И даже здесь она не поддается панике. Она просто принимает новые правила. Переворачивается на спину, оставляя позади, в сугробе, свои заблуждения. Три десятка капель крови, ненужную сережку и вырванный кусок мочки. Уже можно драться в полную силу. Уже все равно. Она напрягает мышцы живота и выгибает спину. Упирается пятками в снег. Вытягивает вперед руки, растопыривает пальцы. Главная задача сейчас – оттолкнуть, освободиться от чужого веса. Вывернуться и убежать. Правило выживания: если тебе не победить, беги. Как можешь быстро. Пальцы ее скользят по глупому гладкому нейлону, не оставляя на нем ни следов, ни царапин, но ноги у нее сильные; у женщин, годами бессмысленно мучающих свои коленные суставы двенадцатисантиметровыми каблуками, и правда сильные ноги, очень сильные. Она задерживает дыхание, зажмуривается, раздувает ноздри и напрягает колени, и толкает от себя и вперед, и через мгновение ее уже ничего не держит.
Понятно, что распорядиться этой временной свободой она может по-разному. Теперь, когда она снова может дышать, все эти варианты с ревом возвращаются к ней. Просить пощады. Звать на помощь. Бежать. Она хрипит. Выкашливает снежный комок, набившийся в рот. Рывком переворачивается животом к земле и ныряет лицом вниз, в собственный рукав, стирая одновременно кровь, лед и воду. Не тратя времени на то, чтобы пытаться встать, отталкивается локтями и мысками ботинок и ползет – назад, в сторону дома. До дома недалеко, двести с небольшим метров. Она ползет. В сторону освещенных окон, спасительного дверного проема, теплой латунной ручки. Не заботясь о сохранности локтей и коленей. Она бежала бы, но знает точно, что не успеет подняться на ноги. Зачерпывая снег голыми, без перчаток, леденеющими руками, она ползет – быстро, неловко, жадно, раскачиваясь из стороны в сторону, как годовалый ребенок, который не умеет ходить, или даже как тюлень, спешащий к океану, и за спиной у нее – холод и мрак, а впереди – восемь электрических желтых прямоугольников, и за ними – люди, которых она двадцать с лишним лет зовет своими друзьями, готовятся ко сну, курят, наливают себе последние пятьдесят граммов виски, чистят зубы, ссорятся, сплетничают, не подозревая о том, что она сейчас умрет, не слыша ее, не помня о ней.

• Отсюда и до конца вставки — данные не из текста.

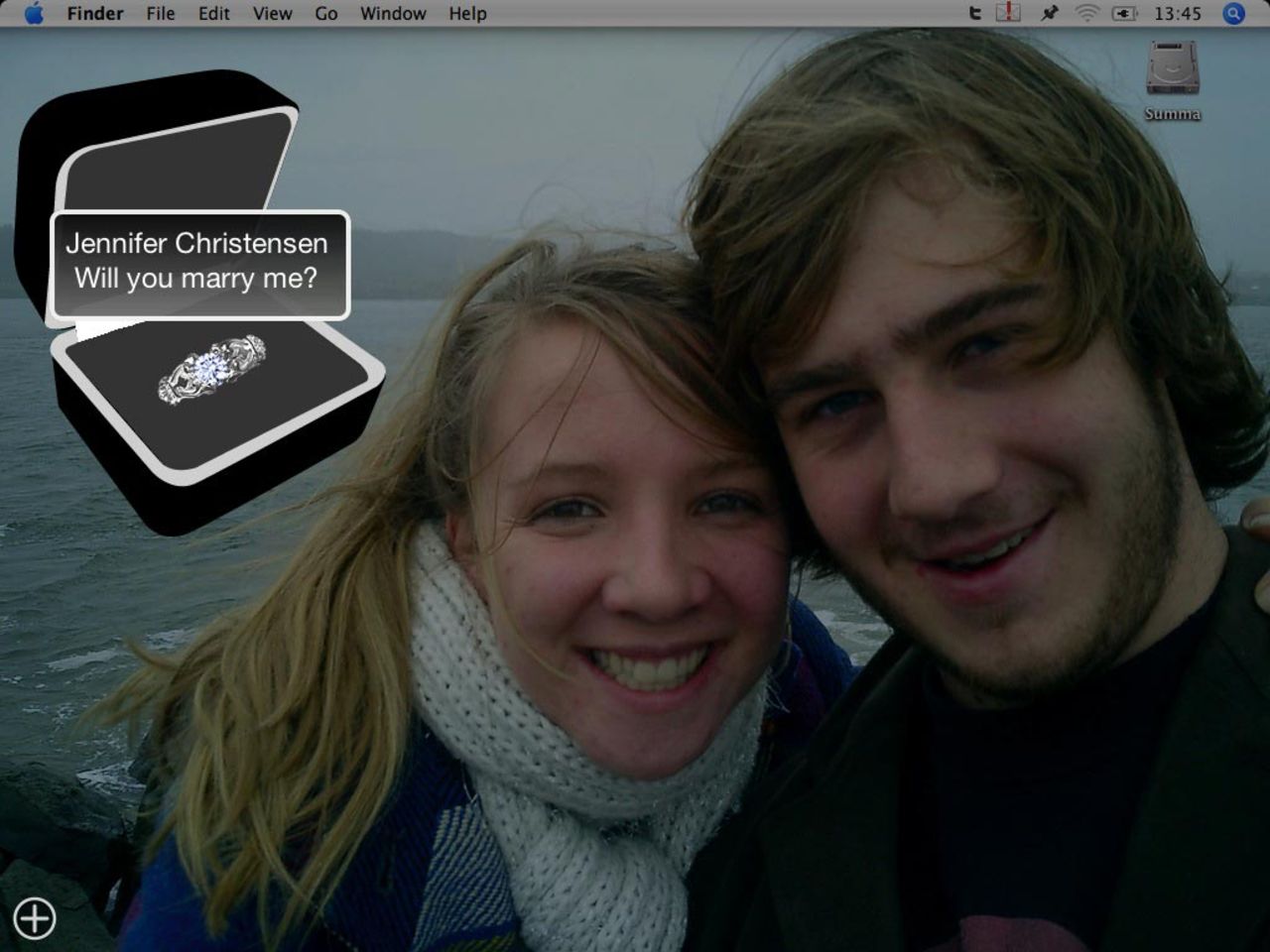Viewport: 1270px width, 952px height.
Task: Click the mail alert icon with red exclamation
Action: coord(1006,13)
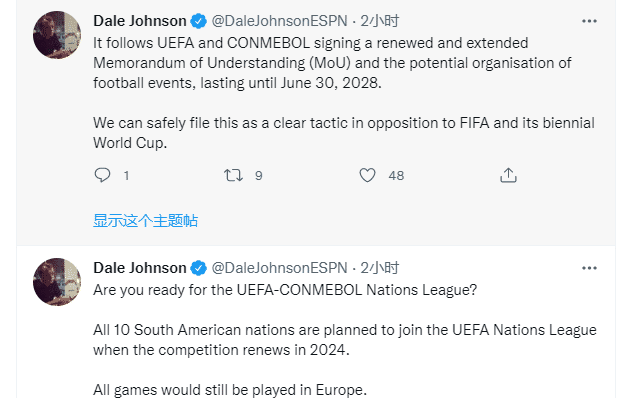Retweet the UEFA CONMEBOL MoU tweet
The image size is (634, 398).
[x=233, y=175]
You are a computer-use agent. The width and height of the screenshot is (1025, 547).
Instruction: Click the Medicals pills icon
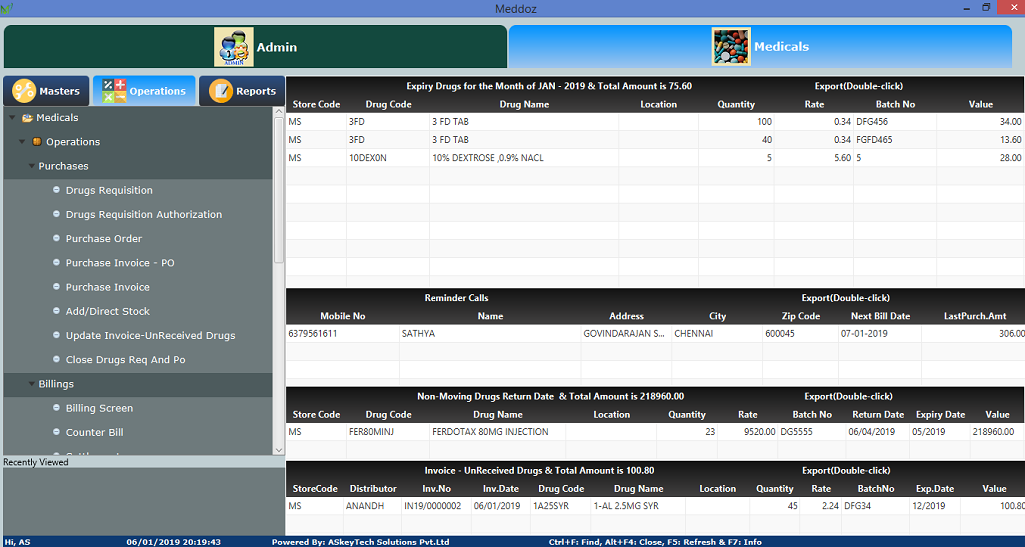(731, 47)
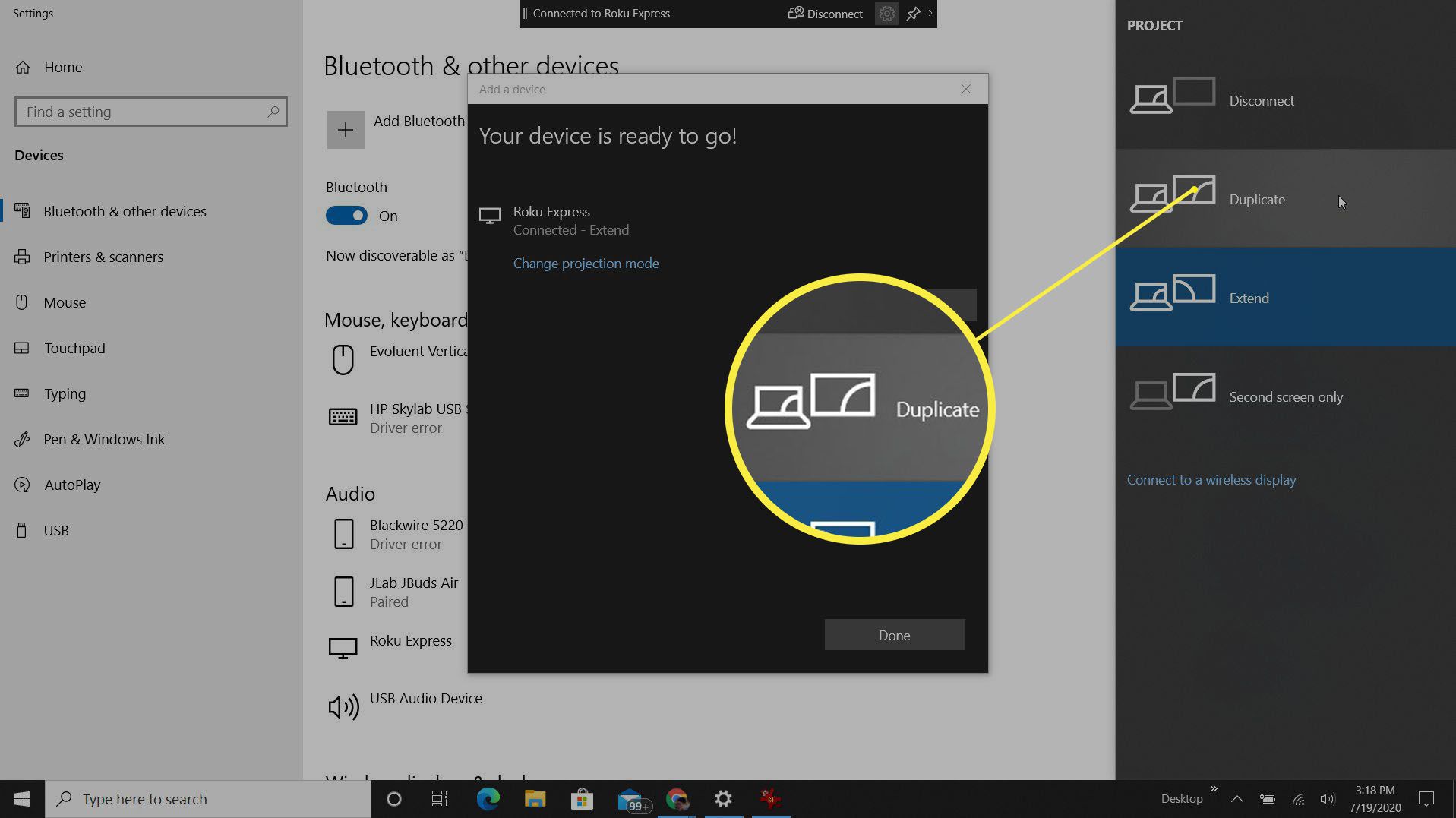Click the Change projection mode link

tap(586, 264)
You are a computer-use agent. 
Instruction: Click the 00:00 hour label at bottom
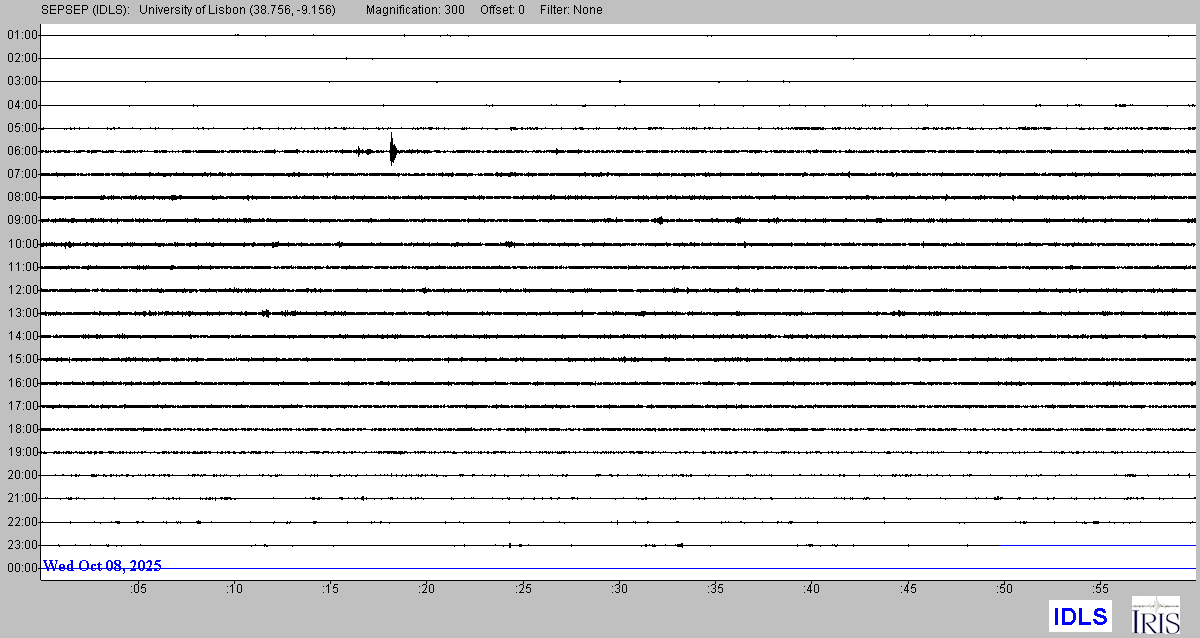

Последние клочки здравого смысла подсказывают ей, что кричать еще рано. Для того чтобы ее услышали те, кто нежится сейчас за освещенными окнами, нужно подобраться к самому дому. Толстые деревянные стены и двойные зимние стеклопакеты поглотят любые звуки, особенно если она закричит вот так, лицом в землю. Она ползет, задыхаясь, захлебываясь, с железным привкусом на нёбе, с мокрым ледяным затылком, ожидая в любое мгновение прикосновения чужих цепких пальцев на своих щиколотках, и, когда ее в самом деле хватают за ноги – или за ногу, – она рвется вперед всем телом, отчаянно, потому что теперь ей не нужно больше экономить силы, и поднимается, и бежит. Это недлинный бег – полторы сотни метров, но это самый напряженный и яркий бег в ее жизни. Она слышит, как хрустят ее избалованные праздностью колени. Она видит свои вытянутые вперед мокрые руки и растопыренные пальцы, тянущиеся к перилам крыльца.
Вот сейчас самое время закричать. Именно здесь выясняется, что голос изменил ей. Голос, всю жизнь служивший последним аргументом. Безотказный. Послушный. Способный по ее желанию падать и подниматься, слышный из последнего ряда. Почти всемогущий. Она действительно открывает рот и пытается вначале вскрикнуть в полную силу, а потом, когда ничего не выходит, задерживает дыхание, чтобы любой ценой просто протолкнуть. Мало-мальский. Жалкий. Какой угодно звук сквозь сжатое горло. Руки и ноги еще служат ей, но голоса нет, никакого. Черт, выходит, она все-таки паникует. Как не вовремя.